From Dictionary of Literary Biography, Volume 165: American Poets Since World War II, Fourth Series. A Bruccoli Clark Layman Book. Edited by Joseph Conte, State University of New York at Buffalo. Gale Research, 1996. © 1999 The Gale Group.


Patrick D. Murphy

"I Went into the Maverick Bar" has received considerable attention, both positive and negative. In it Snyder recognizes that his own heritage is the same as that of the people he encounters here . . . .

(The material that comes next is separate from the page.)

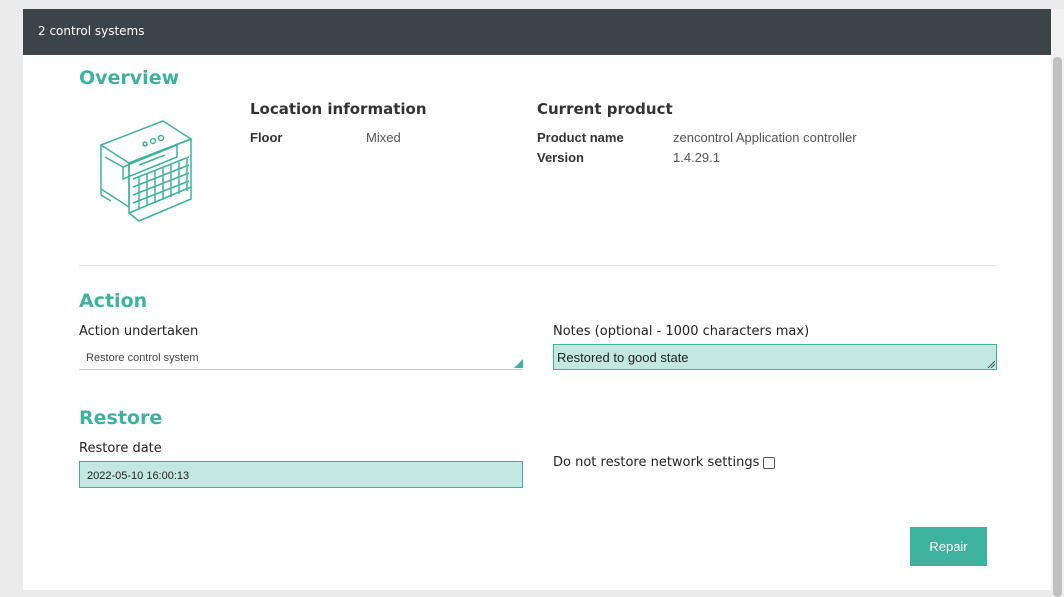  I want to click on resize-grip-icon, so click(991, 364).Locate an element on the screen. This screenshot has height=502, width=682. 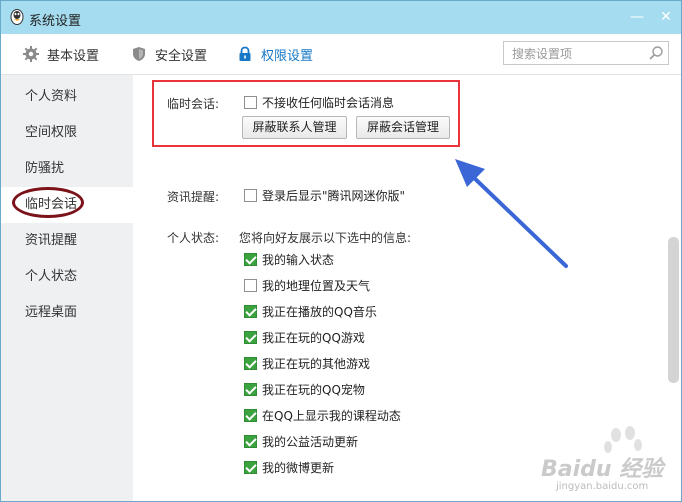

In the end, however, he emphasizes the difference between him and them: he denounces that cultural heritage because it has become destructive, xenophobic, and repressive. The speaker realizes that his responsibility to Turtle Island and to these people--although they are not yet ready to recognize or accept it--requires that he continue to promote his alternative vision. That this vision involves nothing short of complete social transformation is suggested by his defining the "real work" in terms of " 'What is to be done,' " the title of a major theoretical work by Lenin on the necessity of a Marxist revolution led by a vanguard party in Russia at the turn of the century.

From Understanding Gary Snyder. Copyright © 1992 by the University of South Carolina.


Charles Molesworth

"I Went into the Maverick Bar," vividly captures the despairing lack of social possibility that is a minor but important theme counterpointing Snyder's utopian vision.

The allusion to Lenin's revolutionary tract in the last line of the poem, along with the use of what is one of Snyder's key phrases, "the real work," poses this anecdote on an edge of ambiguity that in many ways resembles that prized in the art-lyric. Yet the ambiguity here--the unspecified commitment, the feelings of rejection and fear mingled with nostalgia and fondness--actually dissolves with the phrase "I came back to myself." Here Snyder realizes how far his values are from those of many of his ordinary fellow citizens, but he also realizes he must and will maintain those values. Unlike the art-lyric, which traditionally strives for an image of closure that focuses and yet heightens ambiguity, this poem closes with an opening vista of resolution to pursue an ethically formed, intellectually shaped goal.